Top of Document segment

Recently, I stumbled upon a blog referencing me as a Japanese (correct) Tribal member (correct) and a foolish woman who worshiped Florence Jones as a god. That caused a momentary "ouch" but I understand that non-traditional people could get that idea in this fast world where the generations do not follow in their elder's footsteps so in a hurry to make their individual mark.
I bring this up because this little video clip brought to memory my relationship with Granny -- and how it must look to people who have not been raised in old ways, and those who were non-Indians if they were to observe me at ceremony with Granny. It was my responsibility during that time when her family was very busy hosting hundreds of people, and carrying on the old ways, that there was someone who would make sure Granny was comfortable at all times, and the family kindly let me carry on because that was kind of my role, why I visited every month, why I came for a month during a summer to be with Granny. I liked our relationship. And it continued at ceremony. I'd bring her tea, I'd push her wheelchair. I liked staying with her while others went to the other sites important to ceremony. I fixed her plate up. I liked to sleep in her tent to help her through the night if needed. Those observing this who never had my upbringing would think this was foolish, understandably. But what they were seeing was not a worshiper. They were seeing an old-fashioned granddaughter lucky to have a grandmother who was healthy, with a strong mind into her nineties. She grew precious with each passing day.

Bottom of Document segment

Work instructions:
Decide whether each statement agrees with the passage about Granny above. Answer yes or no, and quote the words from the passage that settle it.
(a) The writer visited Granny every month.
(b) Granny's mind had grown weak by her nineties.
(c) The writer went along with the others to the other sites important to ceremony.

Top of Excerpted records

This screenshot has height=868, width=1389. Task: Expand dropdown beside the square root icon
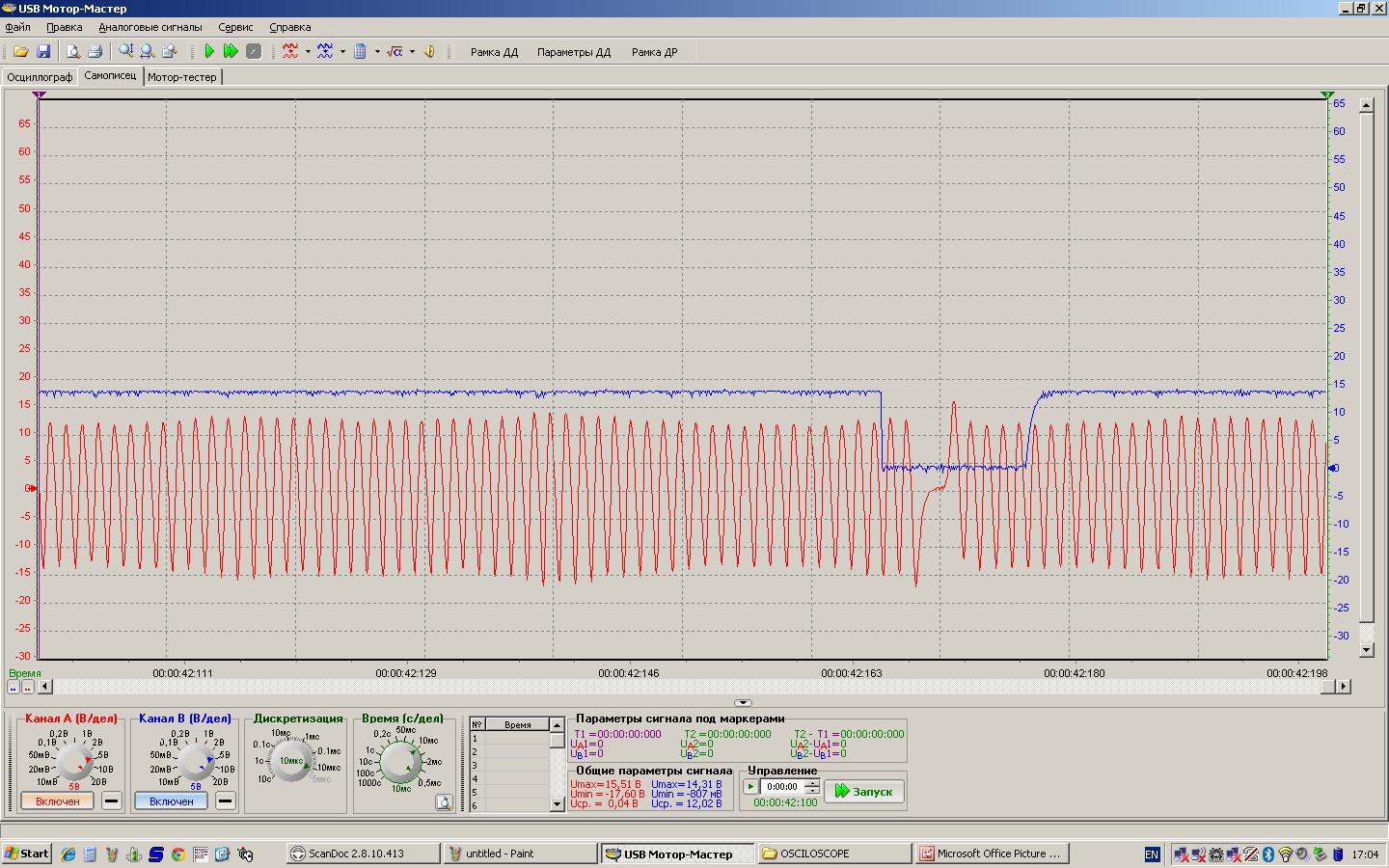tap(412, 52)
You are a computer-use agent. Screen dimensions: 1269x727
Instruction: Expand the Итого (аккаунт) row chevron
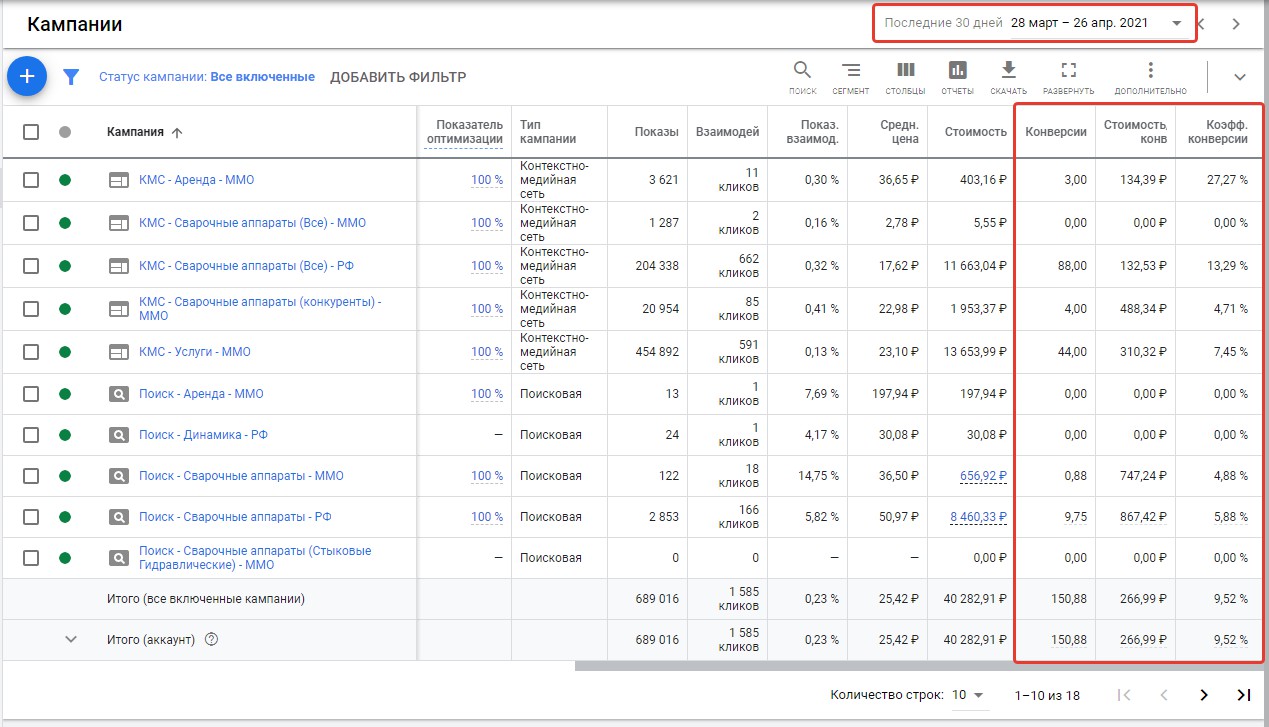pyautogui.click(x=70, y=640)
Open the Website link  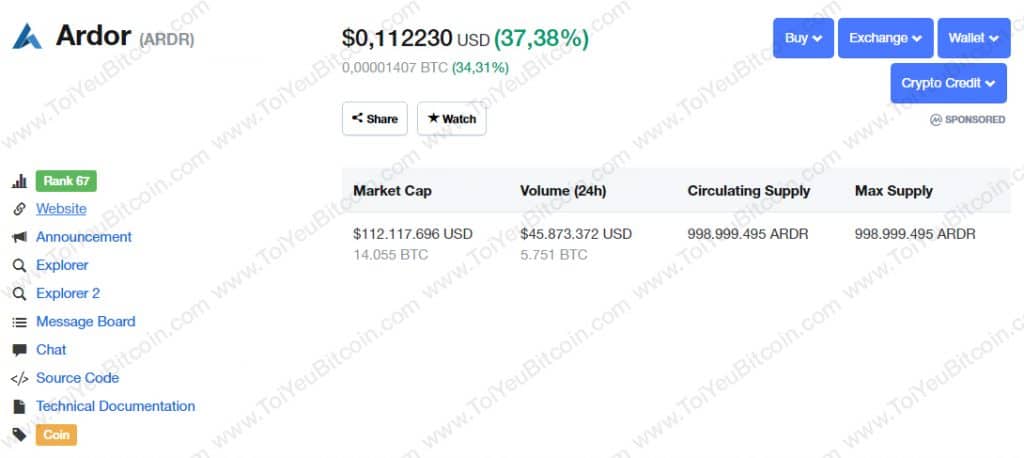pyautogui.click(x=61, y=209)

Bottom of Excerpted records

Response box:
(a) Yes: "why I visited every month"
(b) No: "with a strong mind into her nineties"
(c) No: "I liked staying with her while others went to the other sites important to ceremony."